=== Data for review ===
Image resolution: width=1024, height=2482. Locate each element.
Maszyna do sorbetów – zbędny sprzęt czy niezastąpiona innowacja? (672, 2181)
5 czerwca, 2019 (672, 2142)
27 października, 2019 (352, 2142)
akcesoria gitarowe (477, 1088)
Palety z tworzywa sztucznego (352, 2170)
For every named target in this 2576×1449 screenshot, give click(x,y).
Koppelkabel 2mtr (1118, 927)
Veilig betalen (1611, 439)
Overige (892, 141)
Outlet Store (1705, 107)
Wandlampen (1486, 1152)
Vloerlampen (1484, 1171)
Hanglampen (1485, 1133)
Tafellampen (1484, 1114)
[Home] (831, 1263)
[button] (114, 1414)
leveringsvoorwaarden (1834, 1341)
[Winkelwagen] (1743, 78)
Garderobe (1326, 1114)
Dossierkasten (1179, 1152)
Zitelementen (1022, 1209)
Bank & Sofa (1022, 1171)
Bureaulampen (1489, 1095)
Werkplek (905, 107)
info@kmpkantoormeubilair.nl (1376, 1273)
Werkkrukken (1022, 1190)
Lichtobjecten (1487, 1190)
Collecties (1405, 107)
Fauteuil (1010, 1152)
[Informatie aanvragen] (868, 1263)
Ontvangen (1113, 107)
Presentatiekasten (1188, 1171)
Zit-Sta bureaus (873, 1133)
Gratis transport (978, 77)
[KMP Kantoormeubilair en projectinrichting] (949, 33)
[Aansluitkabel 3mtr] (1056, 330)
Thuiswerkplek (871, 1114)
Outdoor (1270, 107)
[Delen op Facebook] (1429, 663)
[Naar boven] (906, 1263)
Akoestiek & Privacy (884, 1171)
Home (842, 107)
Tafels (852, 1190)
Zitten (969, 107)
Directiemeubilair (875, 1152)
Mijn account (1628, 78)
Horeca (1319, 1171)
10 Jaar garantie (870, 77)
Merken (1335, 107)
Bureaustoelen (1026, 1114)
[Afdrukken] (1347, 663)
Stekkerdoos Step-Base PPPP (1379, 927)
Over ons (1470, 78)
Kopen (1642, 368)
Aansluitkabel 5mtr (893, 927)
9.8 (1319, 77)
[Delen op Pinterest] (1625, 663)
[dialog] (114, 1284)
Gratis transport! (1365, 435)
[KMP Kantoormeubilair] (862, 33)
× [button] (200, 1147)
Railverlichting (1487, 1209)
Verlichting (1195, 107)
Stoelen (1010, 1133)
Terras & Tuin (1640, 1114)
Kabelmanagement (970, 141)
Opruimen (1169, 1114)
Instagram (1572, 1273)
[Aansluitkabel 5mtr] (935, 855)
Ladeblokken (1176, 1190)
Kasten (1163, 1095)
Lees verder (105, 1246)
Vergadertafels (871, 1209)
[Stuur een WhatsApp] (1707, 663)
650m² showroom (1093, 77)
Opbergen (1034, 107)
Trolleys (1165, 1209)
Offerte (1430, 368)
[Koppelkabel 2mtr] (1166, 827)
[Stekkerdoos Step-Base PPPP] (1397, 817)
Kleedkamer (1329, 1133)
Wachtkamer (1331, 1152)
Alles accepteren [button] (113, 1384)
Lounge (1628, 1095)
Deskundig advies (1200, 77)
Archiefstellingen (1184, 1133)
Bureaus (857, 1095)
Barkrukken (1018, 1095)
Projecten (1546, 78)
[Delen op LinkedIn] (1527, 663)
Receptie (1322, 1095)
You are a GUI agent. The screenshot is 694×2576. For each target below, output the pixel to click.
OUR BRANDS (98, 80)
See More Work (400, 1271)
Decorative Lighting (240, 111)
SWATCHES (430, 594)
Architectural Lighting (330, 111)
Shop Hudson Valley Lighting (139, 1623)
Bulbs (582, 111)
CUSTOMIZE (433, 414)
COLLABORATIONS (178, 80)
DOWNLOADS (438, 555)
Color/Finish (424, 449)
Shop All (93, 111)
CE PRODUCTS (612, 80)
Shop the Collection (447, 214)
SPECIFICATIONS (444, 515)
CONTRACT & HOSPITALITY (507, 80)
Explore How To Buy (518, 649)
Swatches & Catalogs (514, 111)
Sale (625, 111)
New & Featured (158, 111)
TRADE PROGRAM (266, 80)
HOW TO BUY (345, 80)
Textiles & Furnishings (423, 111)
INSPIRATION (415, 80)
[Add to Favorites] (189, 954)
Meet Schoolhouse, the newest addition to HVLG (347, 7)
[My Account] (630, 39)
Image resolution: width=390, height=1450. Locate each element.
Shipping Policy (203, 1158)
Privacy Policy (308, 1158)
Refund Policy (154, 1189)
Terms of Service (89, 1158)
===
## Your task
For every line above that includes the word "each", return the line.

## Result for this exercise
Image resolution: width=1024, height=2482. Locate each element.
You are a GUI agent. The screenshot is 694×2576. For each target below, output the pixel to click.
Image resolution: width=390, height=1450. Locate each element.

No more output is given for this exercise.